Engineered Trimeric ACE2 Binds and Locks "Three-up" Spike Protein to Potently Inhibit SARS-CoVs and Mutants (preprint)

SARS-CoV-2 enters cells via ACE-2, which binds the spike protein with moderate affinity. Despite a constant background mutational rate, the virus must retain binding with ACE2 for infectivity, providing a conserved constraint for SARS-CoV-2 inhibitors. To prevent mutational escape of SARS-CoV-2 and to prepare for future related coronavirus outbreaks, we engineered a de novo trimeric ACE2 (T-ACE2) protein scaffold that binds the trimeric spike protein with extremely high affinity (KD < 1 pM), while retaining ACE2 native sequence. T-ACE2 potently inhibits all tested pseudotyped viruses including SARS-CoV-2, SARS-CoV, eight naturally occurring SARS-CoV-2 mutants, two SARSr-CoVs as well as authentic SARS-CoV-2. The cryo-EM structure reveals that T-ACE2 can induce the transit of spike protein to "three-up" RBD conformation upon binding. T-ACE2 thus represents a promising class of broadly neutralizing proteins against SARS-CoVs and mutants.

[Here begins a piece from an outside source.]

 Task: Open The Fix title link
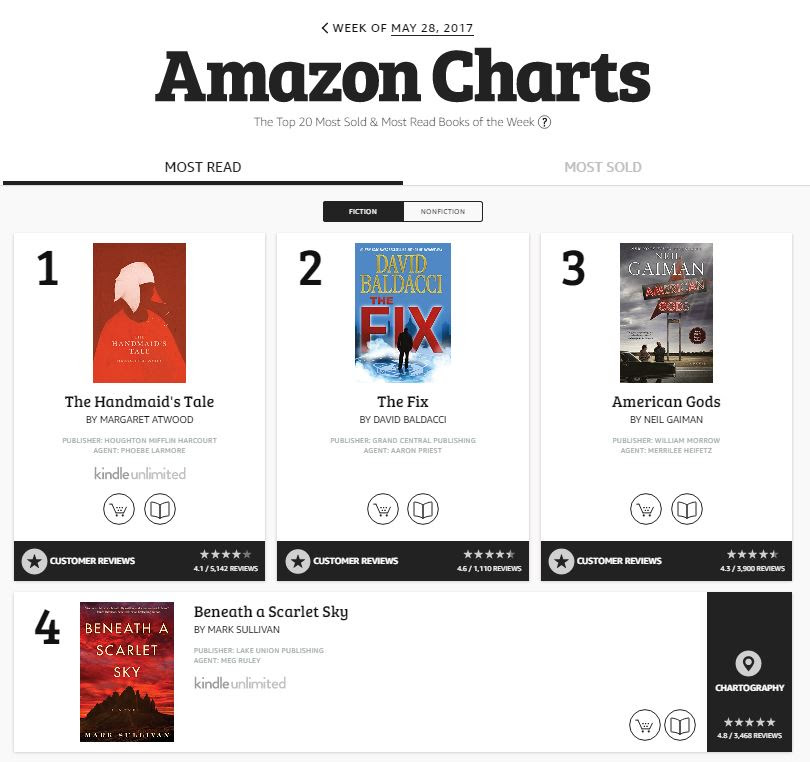[403, 402]
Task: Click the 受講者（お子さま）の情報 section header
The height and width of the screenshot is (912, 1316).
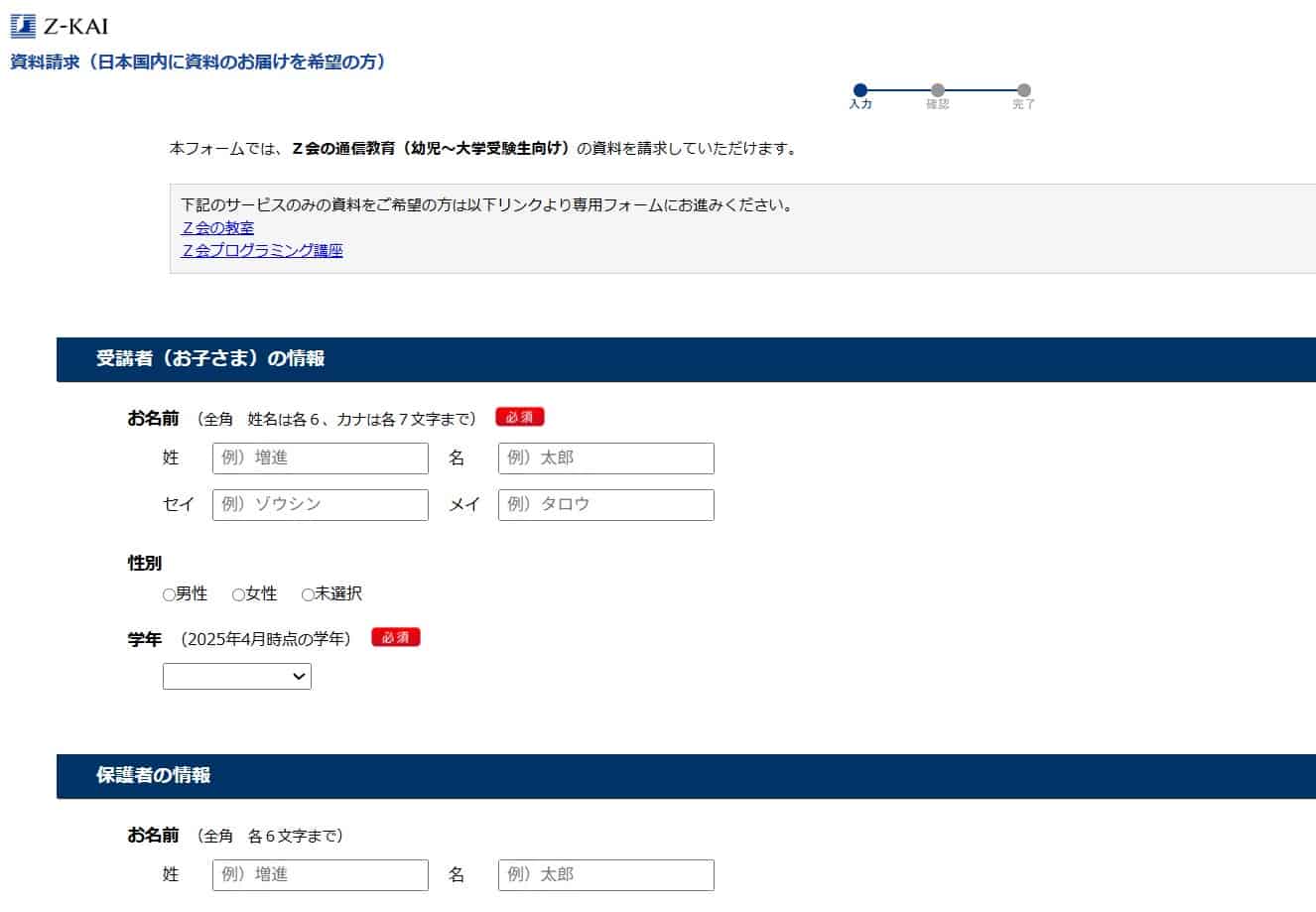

The recombinant subunit vaccine RBD-Fc, consisting of SARS-CoV-2 RBD and human IgG Fc as an immunopotentiator, elicits robust neutralizing antibody responses against SARS-CoV-2 infection (preprint)

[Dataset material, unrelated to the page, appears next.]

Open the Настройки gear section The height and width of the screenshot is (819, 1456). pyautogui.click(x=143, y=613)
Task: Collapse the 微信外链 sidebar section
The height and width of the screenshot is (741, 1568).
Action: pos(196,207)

The pandemic of COVID-19 caused by SARS-CoV-2 has posed serious threats to global health and economy, thus calling for the development of safe and effective vaccines. The receptor-binding domain (RBD) in the spike protein of SARS-CoV-2 is responsible for its binding to ACE2 receptor. It contains multiple dominant neutralizing epitopes and serves as an important antigen for the development of COVID-19 vaccines. Here, we showed that immunization of mice with a candidate subunit vaccine consisting of SARS-CoV-2 RBD and Fc fragment of human IgG, as an immunopotentiator, elicited high titer of RBD-specific antibodies with robust neutralizing activity against both pseudotyped and live SARS-CoV-2 infections. The mouse antisera could also effectively neutralize infection by pseudotyped SARS-CoV-2 with several natural mutations in RBD and the IgG extracted from the mouse antisera could also show neutralization against pseudotyped SARS-CoV and SARS-related coronavirus (SARSr-CoV). Vaccination of human ACE2 transgenic mice with RBD-Fc could effectively protect mice from the SARS-CoV-2 challenge. These results suggest that SARS-CoV-2 RBD-Fc has good potential to be further developed as an effective and broad-spectrum vaccine to prevent infection of the current SARS-CoV-2 and its mutants, as well as future emerging SARSr-CoVs and re-emerging SARS-CoV.